◆ **GIVEN INFORMATION**:
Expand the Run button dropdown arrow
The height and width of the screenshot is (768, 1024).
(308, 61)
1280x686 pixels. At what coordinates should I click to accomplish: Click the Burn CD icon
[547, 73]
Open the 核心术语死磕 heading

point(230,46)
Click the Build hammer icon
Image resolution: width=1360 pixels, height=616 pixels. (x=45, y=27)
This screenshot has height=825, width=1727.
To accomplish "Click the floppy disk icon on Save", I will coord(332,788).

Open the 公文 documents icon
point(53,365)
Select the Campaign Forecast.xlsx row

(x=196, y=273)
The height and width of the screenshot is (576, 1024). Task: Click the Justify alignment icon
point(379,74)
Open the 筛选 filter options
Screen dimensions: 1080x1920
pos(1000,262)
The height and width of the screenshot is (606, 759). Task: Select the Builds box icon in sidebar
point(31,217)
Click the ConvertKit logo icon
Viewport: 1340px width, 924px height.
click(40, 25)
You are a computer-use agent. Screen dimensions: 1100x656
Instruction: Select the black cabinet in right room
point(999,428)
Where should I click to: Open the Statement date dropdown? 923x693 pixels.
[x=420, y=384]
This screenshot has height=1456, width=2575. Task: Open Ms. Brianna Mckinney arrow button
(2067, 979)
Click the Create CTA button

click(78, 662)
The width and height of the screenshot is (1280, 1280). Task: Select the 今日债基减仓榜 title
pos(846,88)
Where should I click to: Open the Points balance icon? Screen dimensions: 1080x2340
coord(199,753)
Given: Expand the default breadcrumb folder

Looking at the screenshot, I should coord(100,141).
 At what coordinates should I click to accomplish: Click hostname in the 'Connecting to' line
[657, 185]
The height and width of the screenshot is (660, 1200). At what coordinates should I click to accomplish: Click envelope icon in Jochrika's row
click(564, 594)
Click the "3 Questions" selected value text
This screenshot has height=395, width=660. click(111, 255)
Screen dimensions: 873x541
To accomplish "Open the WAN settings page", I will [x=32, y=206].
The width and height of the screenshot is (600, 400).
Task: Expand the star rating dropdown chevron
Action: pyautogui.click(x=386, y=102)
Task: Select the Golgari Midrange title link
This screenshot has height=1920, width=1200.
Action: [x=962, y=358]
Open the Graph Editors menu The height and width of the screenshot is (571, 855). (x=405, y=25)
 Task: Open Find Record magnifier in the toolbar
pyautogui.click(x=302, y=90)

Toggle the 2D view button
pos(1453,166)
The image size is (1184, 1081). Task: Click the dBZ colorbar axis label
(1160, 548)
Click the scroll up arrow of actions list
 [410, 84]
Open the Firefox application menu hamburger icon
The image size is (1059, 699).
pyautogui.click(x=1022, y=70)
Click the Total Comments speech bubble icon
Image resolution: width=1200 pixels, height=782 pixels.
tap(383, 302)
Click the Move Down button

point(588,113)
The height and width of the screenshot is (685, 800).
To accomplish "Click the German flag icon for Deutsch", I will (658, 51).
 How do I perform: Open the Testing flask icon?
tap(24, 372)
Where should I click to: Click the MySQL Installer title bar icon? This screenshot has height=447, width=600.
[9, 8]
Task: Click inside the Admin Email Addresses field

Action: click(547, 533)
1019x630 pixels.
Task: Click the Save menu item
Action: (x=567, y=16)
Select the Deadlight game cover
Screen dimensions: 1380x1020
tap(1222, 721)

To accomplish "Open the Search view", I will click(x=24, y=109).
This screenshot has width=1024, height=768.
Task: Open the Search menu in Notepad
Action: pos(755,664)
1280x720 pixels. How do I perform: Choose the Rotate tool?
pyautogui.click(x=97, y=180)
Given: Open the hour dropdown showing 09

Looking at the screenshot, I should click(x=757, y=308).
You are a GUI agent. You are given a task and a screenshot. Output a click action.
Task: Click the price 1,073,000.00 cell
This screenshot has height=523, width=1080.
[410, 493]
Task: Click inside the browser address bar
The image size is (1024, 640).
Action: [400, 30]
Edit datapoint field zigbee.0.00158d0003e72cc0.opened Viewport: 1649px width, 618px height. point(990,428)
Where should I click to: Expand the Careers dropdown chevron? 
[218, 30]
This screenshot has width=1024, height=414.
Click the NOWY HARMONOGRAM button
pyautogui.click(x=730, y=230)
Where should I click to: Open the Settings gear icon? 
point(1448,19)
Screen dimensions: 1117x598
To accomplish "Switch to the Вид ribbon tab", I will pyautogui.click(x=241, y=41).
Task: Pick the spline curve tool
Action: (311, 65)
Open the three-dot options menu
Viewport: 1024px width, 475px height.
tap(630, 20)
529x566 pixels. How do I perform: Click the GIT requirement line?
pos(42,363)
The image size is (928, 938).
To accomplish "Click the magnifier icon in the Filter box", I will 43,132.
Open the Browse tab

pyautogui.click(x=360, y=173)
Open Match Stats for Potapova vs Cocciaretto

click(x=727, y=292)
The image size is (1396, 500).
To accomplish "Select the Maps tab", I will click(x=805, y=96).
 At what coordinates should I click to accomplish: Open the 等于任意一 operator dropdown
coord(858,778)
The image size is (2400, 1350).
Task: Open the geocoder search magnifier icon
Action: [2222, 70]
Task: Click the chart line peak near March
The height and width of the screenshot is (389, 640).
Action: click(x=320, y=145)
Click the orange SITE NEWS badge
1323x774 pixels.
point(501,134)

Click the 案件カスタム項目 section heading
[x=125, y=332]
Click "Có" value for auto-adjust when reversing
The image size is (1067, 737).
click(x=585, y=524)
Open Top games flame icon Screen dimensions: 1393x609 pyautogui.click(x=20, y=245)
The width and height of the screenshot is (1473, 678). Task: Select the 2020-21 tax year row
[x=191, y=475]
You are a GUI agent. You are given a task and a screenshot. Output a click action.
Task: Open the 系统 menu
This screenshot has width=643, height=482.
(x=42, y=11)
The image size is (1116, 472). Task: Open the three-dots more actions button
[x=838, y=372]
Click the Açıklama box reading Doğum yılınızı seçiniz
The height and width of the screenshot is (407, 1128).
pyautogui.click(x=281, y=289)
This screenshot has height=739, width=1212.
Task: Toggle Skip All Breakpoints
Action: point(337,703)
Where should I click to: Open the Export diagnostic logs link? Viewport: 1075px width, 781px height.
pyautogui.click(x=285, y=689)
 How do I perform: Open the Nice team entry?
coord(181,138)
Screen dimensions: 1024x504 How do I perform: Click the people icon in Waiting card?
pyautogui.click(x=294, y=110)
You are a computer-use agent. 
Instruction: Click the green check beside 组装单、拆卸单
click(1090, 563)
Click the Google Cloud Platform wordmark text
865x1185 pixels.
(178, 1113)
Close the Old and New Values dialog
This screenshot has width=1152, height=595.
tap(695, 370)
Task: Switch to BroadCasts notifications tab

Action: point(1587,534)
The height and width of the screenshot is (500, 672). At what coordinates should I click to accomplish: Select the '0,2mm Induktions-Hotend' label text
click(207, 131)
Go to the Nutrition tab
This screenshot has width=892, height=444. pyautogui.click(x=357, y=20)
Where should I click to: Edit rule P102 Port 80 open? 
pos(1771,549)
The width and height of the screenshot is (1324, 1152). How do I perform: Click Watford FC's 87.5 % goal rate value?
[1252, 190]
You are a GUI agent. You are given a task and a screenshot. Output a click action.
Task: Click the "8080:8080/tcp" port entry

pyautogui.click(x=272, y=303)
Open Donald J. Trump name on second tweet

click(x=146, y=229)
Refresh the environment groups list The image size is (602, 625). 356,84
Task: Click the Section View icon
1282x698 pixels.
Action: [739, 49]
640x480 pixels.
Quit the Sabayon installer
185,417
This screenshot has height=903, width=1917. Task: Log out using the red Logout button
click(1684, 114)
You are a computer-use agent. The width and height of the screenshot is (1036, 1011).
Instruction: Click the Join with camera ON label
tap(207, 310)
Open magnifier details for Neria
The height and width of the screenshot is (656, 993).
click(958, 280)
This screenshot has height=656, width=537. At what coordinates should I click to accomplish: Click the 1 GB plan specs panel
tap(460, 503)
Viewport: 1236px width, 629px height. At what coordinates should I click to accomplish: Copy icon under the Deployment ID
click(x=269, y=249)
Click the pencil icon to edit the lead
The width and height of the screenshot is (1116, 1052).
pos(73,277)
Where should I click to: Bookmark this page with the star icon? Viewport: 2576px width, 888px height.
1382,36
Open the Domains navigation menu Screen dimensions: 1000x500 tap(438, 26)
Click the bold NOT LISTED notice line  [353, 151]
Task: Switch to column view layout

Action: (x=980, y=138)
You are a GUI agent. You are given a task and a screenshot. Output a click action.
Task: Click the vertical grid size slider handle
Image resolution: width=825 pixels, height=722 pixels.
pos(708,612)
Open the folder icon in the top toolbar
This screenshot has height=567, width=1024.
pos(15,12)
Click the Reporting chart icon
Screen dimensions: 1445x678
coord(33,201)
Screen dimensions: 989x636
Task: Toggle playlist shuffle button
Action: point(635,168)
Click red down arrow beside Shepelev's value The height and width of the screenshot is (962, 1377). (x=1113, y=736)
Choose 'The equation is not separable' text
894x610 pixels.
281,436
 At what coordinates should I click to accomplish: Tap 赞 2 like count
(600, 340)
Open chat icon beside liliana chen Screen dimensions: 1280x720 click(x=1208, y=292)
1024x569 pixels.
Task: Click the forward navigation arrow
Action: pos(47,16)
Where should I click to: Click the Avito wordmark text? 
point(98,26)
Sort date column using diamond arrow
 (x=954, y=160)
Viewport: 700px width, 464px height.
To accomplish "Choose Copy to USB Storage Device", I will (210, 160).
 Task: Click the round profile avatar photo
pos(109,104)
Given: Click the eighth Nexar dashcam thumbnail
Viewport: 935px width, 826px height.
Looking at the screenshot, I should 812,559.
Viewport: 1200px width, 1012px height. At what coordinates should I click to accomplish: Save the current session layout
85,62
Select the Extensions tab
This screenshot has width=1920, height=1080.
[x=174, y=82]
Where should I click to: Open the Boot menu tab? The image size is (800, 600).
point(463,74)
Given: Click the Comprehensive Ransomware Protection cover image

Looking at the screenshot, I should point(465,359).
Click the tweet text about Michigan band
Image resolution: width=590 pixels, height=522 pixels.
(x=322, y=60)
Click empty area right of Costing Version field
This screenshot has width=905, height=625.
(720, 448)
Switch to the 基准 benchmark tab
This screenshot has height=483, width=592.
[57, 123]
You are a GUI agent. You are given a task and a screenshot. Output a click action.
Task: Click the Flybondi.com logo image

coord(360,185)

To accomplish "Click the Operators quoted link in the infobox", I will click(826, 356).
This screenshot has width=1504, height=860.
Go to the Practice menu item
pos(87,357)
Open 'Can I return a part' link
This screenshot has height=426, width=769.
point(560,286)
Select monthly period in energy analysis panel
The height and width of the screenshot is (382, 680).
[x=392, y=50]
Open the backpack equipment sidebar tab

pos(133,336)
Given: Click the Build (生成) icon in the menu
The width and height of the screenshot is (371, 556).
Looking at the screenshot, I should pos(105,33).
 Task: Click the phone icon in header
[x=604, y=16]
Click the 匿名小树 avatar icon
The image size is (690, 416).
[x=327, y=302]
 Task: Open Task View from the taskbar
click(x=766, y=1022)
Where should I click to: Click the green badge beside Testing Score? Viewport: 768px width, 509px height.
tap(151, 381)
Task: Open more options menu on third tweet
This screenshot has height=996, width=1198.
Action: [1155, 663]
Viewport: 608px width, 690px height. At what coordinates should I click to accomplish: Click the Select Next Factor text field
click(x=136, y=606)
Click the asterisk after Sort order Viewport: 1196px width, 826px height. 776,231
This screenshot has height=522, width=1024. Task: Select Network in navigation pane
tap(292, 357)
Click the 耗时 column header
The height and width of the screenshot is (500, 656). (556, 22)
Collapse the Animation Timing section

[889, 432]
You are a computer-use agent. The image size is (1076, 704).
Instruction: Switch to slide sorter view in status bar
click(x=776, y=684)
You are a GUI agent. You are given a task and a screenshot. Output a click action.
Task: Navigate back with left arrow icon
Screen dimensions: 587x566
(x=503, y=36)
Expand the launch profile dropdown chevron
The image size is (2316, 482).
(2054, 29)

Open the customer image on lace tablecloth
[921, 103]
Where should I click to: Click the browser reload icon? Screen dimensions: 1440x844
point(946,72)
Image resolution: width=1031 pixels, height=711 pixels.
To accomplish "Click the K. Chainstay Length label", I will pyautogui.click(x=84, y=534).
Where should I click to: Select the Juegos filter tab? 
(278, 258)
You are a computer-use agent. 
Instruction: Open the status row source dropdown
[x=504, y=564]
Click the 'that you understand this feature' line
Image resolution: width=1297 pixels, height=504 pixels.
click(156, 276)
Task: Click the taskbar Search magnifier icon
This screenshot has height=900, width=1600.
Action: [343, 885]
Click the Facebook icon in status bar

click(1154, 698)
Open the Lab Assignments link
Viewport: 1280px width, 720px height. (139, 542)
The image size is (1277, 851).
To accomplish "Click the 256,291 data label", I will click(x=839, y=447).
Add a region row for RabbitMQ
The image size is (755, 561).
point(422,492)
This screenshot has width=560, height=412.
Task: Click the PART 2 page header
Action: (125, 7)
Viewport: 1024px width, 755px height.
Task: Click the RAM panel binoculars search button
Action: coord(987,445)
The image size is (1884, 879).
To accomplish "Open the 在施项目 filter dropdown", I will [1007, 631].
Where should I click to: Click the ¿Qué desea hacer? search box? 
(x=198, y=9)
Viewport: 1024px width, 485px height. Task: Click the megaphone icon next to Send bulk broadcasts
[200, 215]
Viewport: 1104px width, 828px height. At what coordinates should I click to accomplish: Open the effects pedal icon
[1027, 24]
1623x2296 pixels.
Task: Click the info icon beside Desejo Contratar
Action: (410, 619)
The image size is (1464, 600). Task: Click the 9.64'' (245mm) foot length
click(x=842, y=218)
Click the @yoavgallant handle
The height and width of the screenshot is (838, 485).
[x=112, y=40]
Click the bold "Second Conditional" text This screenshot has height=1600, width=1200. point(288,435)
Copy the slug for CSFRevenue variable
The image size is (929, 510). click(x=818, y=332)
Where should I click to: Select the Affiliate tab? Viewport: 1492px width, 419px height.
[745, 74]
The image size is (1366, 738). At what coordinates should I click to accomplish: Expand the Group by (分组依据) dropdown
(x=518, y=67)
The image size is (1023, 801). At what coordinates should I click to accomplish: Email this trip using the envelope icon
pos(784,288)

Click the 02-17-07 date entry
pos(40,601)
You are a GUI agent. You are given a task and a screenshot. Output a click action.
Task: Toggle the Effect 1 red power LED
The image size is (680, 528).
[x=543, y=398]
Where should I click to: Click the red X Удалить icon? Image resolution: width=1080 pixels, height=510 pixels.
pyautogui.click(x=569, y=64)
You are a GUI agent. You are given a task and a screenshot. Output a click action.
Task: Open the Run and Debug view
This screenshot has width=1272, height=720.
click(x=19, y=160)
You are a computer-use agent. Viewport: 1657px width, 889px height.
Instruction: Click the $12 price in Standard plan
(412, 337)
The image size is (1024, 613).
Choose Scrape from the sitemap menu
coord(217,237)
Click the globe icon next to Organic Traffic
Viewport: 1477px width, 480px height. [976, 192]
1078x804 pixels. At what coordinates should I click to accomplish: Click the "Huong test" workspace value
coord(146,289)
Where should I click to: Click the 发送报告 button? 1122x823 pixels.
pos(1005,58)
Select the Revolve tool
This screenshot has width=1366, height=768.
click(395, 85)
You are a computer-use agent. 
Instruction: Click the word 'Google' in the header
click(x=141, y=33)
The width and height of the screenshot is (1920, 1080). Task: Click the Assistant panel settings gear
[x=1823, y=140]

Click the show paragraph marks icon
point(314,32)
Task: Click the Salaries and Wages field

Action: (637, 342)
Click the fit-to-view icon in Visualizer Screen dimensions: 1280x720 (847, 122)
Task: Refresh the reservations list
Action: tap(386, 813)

◆ **ABOUT THIS EXERCISE**: After locating the line with "The image size is (1366, 738)." in the material above, return it and each line after it exactly, ending at the line with "Task: Toggle the Effect 1 red power LED".

◆ **EXPECTED ANSWER**:
The image size is (1366, 738). At what coordinates should I click to accomplish: Expand the Group by (分组依据) dropdown
(x=518, y=67)
The image size is (1023, 801). At what coordinates should I click to accomplish: Email this trip using the envelope icon
pos(784,288)

Click the 02-17-07 date entry
pos(40,601)
You are a GUI agent. You are given a task and a screenshot. Output a click action.
Task: Toggle the Effect 1 red power LED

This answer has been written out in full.